Searches in MEDLINE and PsycINFO and manual reviews of bibliographies located 233 articles. Of these, 40 (37 different studies) met our 8 inclusion criteria: original research, written in English or French, subjects 55 years and older, diagnosis of depression, outpatient or community setting, prospective controlled study design, acute-phase pharmacological or psychological treatment, and outcome measure of depression. Two independent reviewers assessed the methodological quality of each article using a standard form and a quality score was computed. Quantitative data on levels of depression at the end of treatment were abstracted. Results were grouped by specific treatment comparison (type of treatment and type of control group). For comparisons that used the Hamilton Depression Rating Scale, we computed mean posttreatment differences. Effect sizes were computed from the Hamilton Depression Rating Scale or an alternative scale.
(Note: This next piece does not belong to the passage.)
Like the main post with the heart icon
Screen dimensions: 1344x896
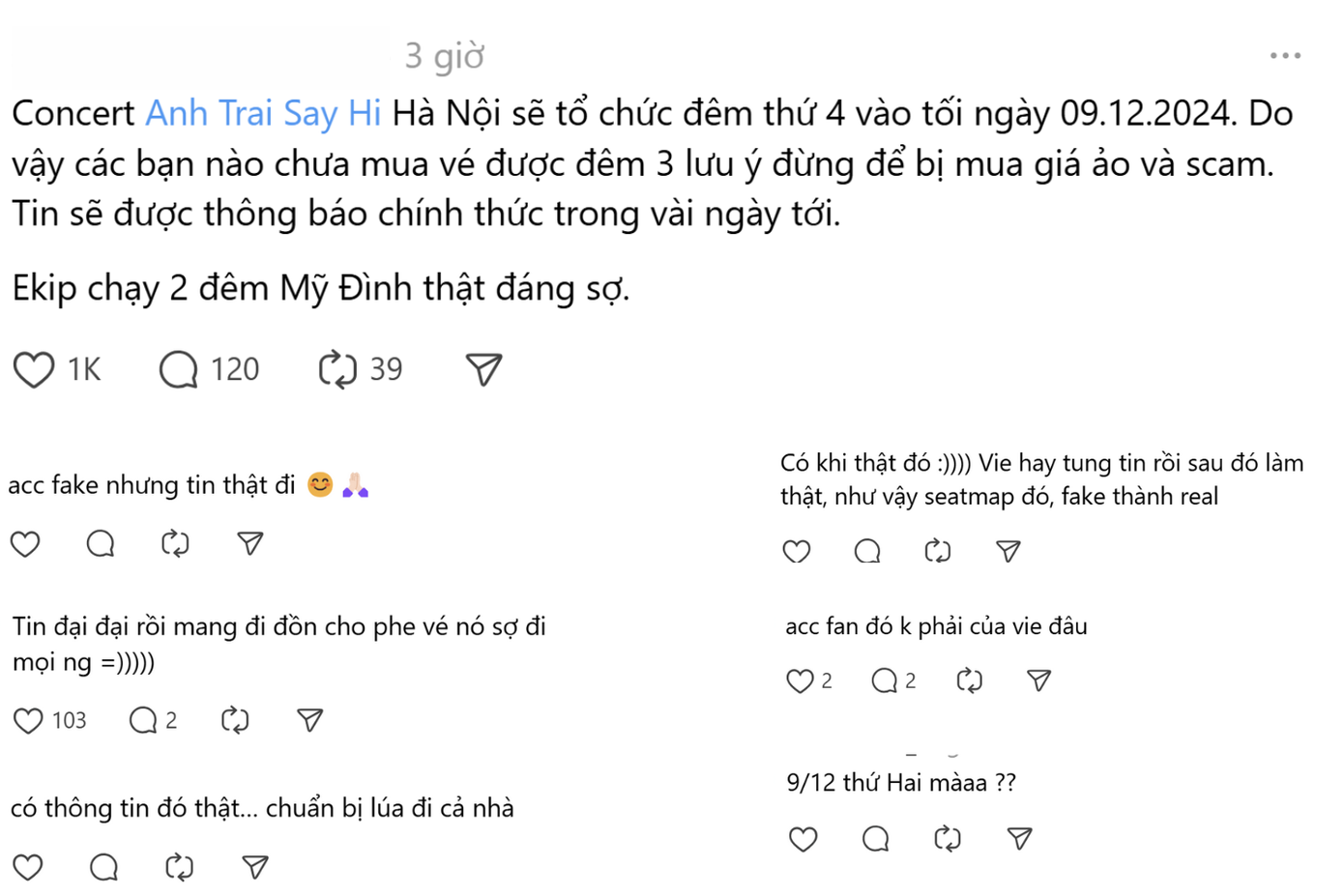coord(33,368)
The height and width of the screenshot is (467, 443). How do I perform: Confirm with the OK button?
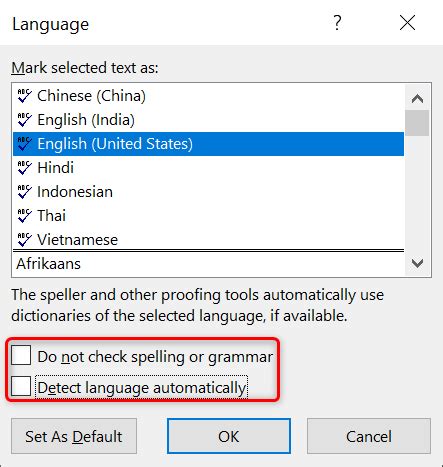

In studies that compared active drugs with placebo, the heterocyclic drugs significantly reduced the posttreatment Hamilton Depression Rating Scale score (mean difference, −5.78; 95% confidence interval, −8.31 to −3.25); other drugs had smaller effects. In studies that compared active drugs, there were no significant differences overall between different classes of drugs; selective serotonin reuptake inhibitors appeared to be as effective as heterocyclic drugs. Rational psychological treatments performed significantly better than no treatment (mean posttreatment Hamilton Depression Rating Scale difference, −7.25; 95% confidence interval, −10.10 to −4.40) but not significantly better than that for controls who received similar attention. Adjustment for the study quality score did not affect these results.
Based on comparisons with untreated controls, heterocyclic antidepressants and rational psychological therapies appear to be the most effective treatments for older ambulatory patients with mild to moderate depression. Based on drug-drug comparisons, selective serotonin reuptake inhibitors appear to be as effective as heterocyclic drugs. However, overall, the magnitude of the treatment effects is modest. Limitations in the quantity and quality of appropriate studies suggest a sober approach to treatment in this population.